══ Data extract
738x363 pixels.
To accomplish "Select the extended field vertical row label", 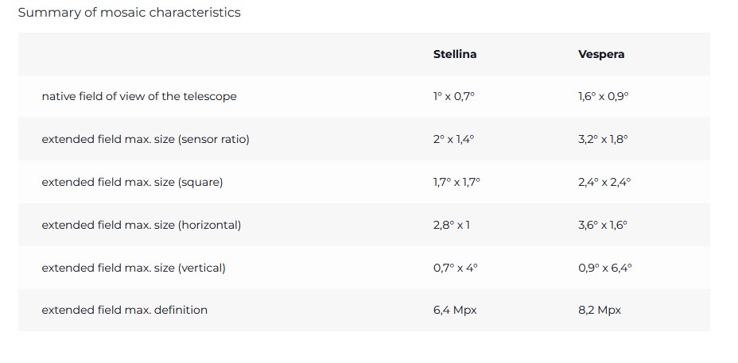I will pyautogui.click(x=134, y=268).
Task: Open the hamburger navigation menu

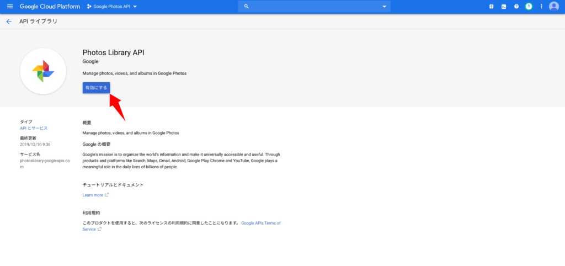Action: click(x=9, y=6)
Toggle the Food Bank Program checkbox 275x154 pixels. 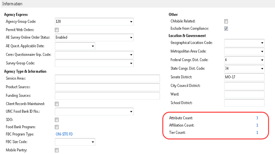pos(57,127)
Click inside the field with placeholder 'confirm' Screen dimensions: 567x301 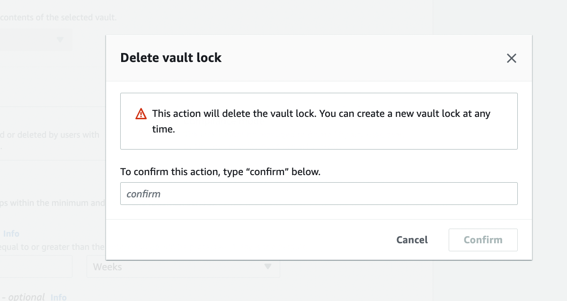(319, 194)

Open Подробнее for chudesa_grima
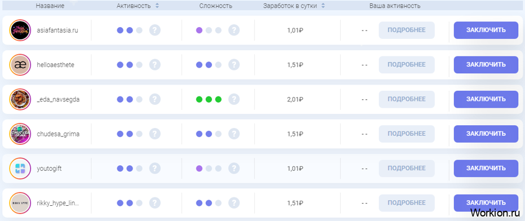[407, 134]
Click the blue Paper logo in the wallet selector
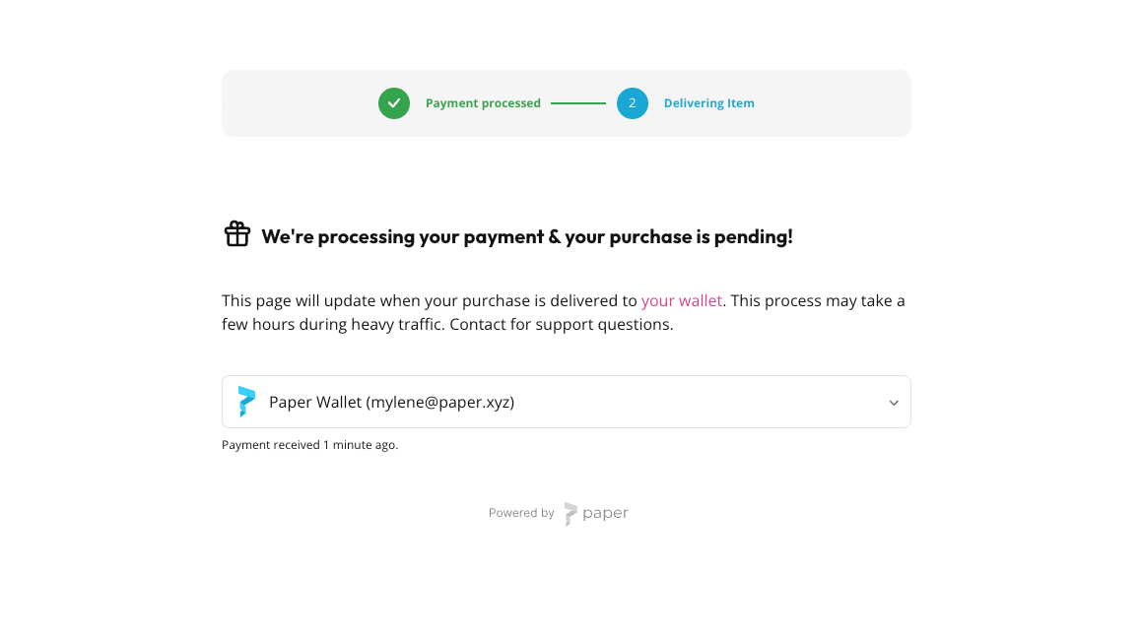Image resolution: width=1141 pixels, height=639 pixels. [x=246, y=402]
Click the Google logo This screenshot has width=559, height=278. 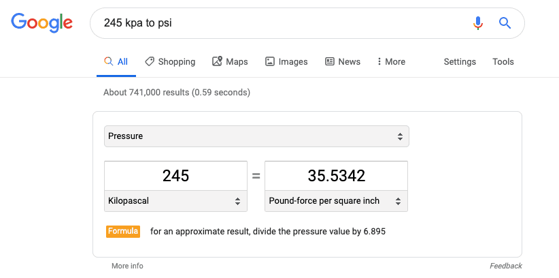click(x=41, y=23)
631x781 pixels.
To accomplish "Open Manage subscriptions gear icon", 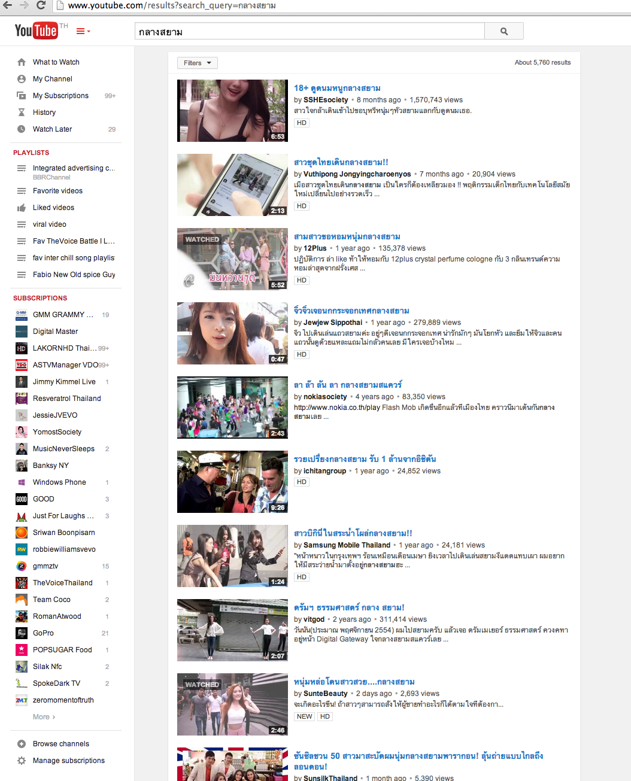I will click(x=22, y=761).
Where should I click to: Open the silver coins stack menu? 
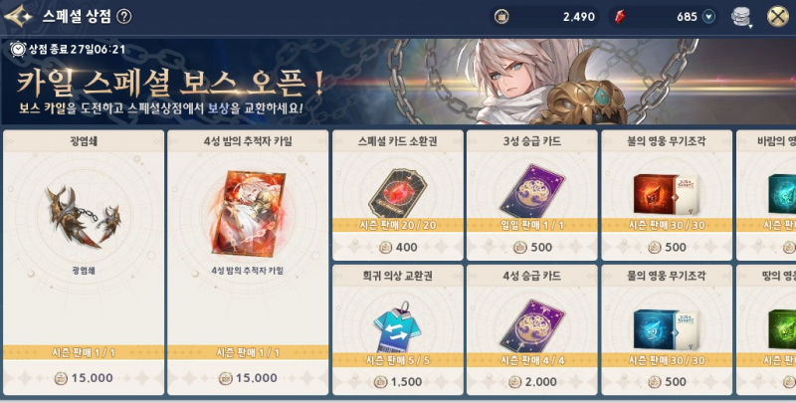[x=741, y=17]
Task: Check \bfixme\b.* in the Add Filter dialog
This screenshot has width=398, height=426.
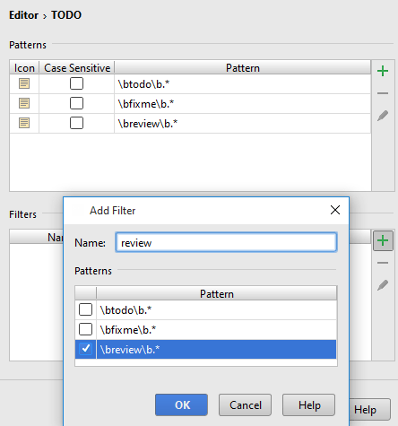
════
══ Data extract
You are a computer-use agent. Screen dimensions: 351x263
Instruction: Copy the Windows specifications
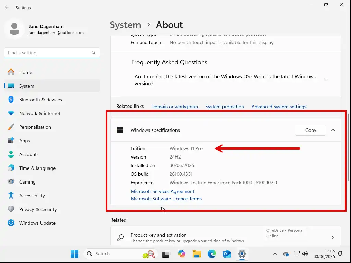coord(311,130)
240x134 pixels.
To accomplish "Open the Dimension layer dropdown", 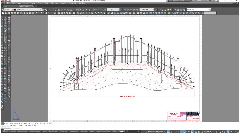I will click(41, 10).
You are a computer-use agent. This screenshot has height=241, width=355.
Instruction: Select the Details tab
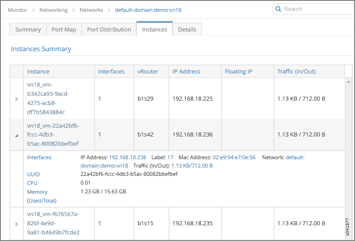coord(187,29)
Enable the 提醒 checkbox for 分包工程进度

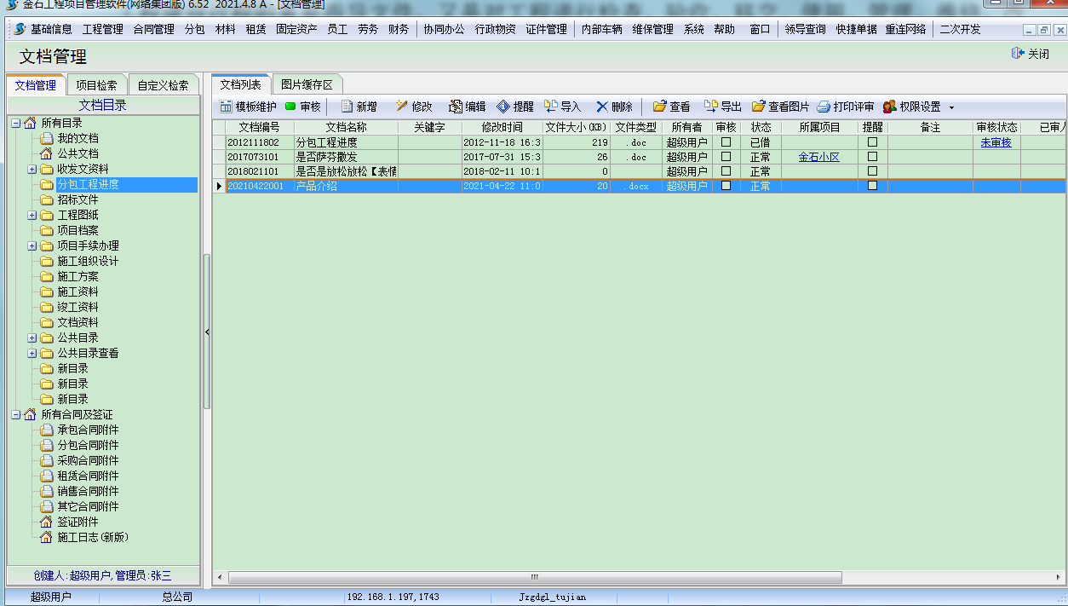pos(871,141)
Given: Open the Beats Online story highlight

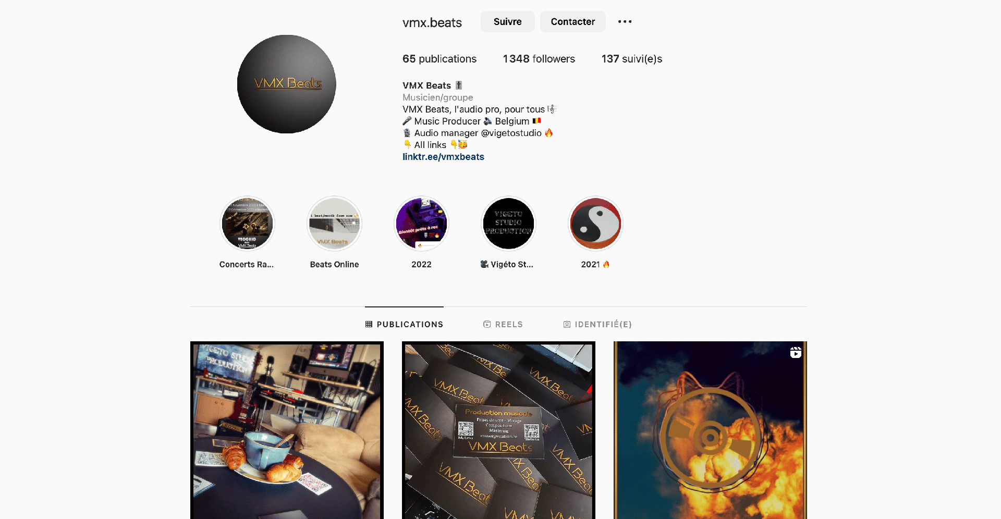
════
- Instructions for the task: From the data above, copy every line where "computer" appears.

- Output for this exercise:
You are a computer-use agent. Screen dimensions: 351x263
You are a computer-use agent. This screenshot has height=241, width=355.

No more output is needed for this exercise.